La rééducation périnéale est le traitement le plus efficace pour réduire les fuites urinaires post-partum. Réalisée avec une sage-femme ou un kinésithérapeute spécialisé, elle permet de renforcer les muscles du périnée grâce à différentes techniques : exercices manuels, sonde, biofeedback…

Lors de la visite postnatale, votre gynécologue évalue vos besoins et détermine le nombre de séances nécessaires. Vous apprendrez également les bons gestes à adopter au quotidien pour protéger votre périnée et préserver les résultats à long terme.

La rééducation abdominale est elle aussi essentielle, car un bon gainage profond soutient la récupération du plancher pelvien. Si les fuites réapparaissent un ou deux ans après un premier cycle, il est tout à fait possible, et recommandé, de refaire une rééducation : elle peut être prescrite à tout âge. La Sécurité sociale la prend en charge dans le cadre du post-partum (dans la limite des règles habituelles de remboursement).

Les exercices à faire chez soi (exercices de Kegel, renforcement des muscles)

Pour soutenir le travail réalisé en séance, certains exercices peuvent être pratiqués à la maison. Les exercices de Kegel permettent d’apprendre à contracter puis relâcher le périnée de manière ciblée. Le renforcement profond des abdominaux et la respiration diaphragmatique aident également à améliorer le contrôle périnéal.

Ces exercices doivent être réalisés avec douceur et précision : un avis professionnel permet de s’assurer qu’ils sont effectués correctement et adaptés à votre situation.

Quand utiliser des dispositifs médicaux ?

Certains dispositifs médicaux peuvent compléter la rééducation, notamment en cas de gênes persistantes : pessaires pour soutenir le périnée, protections adaptées pour limiter l’inconfort, ou sondes connectées permettant un travail guidé à domicile.

Ils ne remplacent pas la rééducation, mais ils peuvent améliorer votre confort durant la phase de récupération.

Quand envisager une opération ?

Dans de rares cas, lorsque les fuites urinaires d’effort restent très gênantes malgré une rééducation bien conduite, une intervention chirurgicale peut être proposée. Les opérations utilisant des bandelettes sous-urétrales sont les plus courantes et concernent surtout les incontinences sévères. Cette décision se prend avec un spécialiste, après un bilan complet.

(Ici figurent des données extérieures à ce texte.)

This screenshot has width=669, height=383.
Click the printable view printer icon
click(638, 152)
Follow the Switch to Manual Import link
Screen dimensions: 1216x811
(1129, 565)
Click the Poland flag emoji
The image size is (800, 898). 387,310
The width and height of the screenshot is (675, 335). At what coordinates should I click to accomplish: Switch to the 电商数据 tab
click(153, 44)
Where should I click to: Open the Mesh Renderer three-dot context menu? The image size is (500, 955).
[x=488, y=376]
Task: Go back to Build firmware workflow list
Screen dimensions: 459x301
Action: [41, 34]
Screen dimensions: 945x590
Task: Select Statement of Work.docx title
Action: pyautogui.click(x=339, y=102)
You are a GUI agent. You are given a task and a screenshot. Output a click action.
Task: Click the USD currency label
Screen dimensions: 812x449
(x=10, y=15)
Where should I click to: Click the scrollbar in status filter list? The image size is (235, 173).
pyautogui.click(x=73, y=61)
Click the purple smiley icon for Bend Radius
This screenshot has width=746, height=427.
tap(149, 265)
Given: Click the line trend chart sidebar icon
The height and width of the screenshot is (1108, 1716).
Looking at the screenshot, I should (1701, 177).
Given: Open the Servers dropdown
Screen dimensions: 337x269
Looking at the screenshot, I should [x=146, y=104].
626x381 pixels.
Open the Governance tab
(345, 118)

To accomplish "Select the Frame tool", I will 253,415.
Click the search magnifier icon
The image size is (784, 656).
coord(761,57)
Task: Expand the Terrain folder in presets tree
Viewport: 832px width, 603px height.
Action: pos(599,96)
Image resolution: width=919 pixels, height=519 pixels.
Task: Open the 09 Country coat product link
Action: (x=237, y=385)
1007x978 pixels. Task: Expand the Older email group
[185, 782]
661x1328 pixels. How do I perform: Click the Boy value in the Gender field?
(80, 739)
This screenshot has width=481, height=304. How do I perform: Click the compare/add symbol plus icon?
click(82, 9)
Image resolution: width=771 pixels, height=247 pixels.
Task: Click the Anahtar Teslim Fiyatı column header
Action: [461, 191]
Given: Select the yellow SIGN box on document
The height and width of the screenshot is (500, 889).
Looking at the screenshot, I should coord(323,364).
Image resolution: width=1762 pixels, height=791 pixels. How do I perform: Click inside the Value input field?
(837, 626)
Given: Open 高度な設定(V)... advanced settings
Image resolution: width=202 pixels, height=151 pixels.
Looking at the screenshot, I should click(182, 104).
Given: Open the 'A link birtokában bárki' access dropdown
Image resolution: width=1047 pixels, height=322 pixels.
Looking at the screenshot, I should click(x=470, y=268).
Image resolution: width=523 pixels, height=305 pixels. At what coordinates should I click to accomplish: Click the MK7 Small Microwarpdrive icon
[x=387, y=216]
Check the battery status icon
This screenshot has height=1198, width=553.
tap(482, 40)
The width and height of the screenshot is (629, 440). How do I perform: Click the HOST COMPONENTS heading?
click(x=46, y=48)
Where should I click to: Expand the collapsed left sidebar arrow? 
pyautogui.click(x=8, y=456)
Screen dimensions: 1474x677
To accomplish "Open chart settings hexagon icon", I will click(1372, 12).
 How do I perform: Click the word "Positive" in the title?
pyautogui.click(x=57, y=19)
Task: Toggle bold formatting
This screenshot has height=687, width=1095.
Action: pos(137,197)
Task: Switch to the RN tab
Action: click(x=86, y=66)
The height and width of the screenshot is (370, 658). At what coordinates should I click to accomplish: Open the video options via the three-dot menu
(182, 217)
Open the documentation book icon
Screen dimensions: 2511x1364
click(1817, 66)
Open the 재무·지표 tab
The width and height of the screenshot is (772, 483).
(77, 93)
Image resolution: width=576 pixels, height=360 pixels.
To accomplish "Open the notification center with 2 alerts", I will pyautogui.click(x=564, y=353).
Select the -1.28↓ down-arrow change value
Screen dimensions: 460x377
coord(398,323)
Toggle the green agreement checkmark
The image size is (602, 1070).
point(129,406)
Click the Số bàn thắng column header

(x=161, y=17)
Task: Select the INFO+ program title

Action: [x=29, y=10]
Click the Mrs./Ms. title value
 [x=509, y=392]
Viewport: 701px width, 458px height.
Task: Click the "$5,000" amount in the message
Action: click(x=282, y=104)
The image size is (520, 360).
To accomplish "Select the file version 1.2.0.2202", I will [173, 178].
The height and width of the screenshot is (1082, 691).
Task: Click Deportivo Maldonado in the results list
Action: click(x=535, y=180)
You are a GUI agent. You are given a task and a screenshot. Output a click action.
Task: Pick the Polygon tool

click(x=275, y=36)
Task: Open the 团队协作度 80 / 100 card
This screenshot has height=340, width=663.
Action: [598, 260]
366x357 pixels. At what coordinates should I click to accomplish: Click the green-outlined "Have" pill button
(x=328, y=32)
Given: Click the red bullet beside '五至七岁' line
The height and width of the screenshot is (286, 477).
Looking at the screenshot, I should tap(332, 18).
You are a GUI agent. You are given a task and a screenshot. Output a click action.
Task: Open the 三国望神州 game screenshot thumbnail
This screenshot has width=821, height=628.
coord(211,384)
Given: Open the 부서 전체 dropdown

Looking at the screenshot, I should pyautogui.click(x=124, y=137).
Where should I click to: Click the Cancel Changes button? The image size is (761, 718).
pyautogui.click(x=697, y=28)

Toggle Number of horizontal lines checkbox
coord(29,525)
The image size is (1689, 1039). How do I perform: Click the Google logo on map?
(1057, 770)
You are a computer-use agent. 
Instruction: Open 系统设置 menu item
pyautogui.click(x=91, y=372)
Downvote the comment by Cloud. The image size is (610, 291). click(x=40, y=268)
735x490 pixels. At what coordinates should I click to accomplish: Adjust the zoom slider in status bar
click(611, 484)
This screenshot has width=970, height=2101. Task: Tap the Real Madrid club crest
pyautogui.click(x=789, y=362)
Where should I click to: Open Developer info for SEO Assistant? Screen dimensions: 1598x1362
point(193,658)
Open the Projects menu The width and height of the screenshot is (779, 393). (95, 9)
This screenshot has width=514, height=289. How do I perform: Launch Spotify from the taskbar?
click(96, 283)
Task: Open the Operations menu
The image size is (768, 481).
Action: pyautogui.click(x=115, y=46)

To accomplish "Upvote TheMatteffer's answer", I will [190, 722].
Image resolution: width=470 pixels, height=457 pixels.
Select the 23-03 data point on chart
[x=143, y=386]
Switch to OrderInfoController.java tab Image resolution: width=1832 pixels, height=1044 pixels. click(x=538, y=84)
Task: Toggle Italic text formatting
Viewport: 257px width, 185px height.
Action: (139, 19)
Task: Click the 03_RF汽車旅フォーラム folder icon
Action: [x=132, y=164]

Solutions d’experts et accompagnement par une sage-femme

Votre sage-femme ou votre kinésithérapeute est votre meilleur allié pour retrouver une continence normale : suivi personnalisé, conseils d’hygiène de vie, repérage des facteurs aggravants…

Un accompagnement régulier permet d’adapter les exercices, de mesurer les progrès et de proposer d’autres solutions si nécessaire. La majorité des patientes constatent une nette amélioration grâce à ce suivi.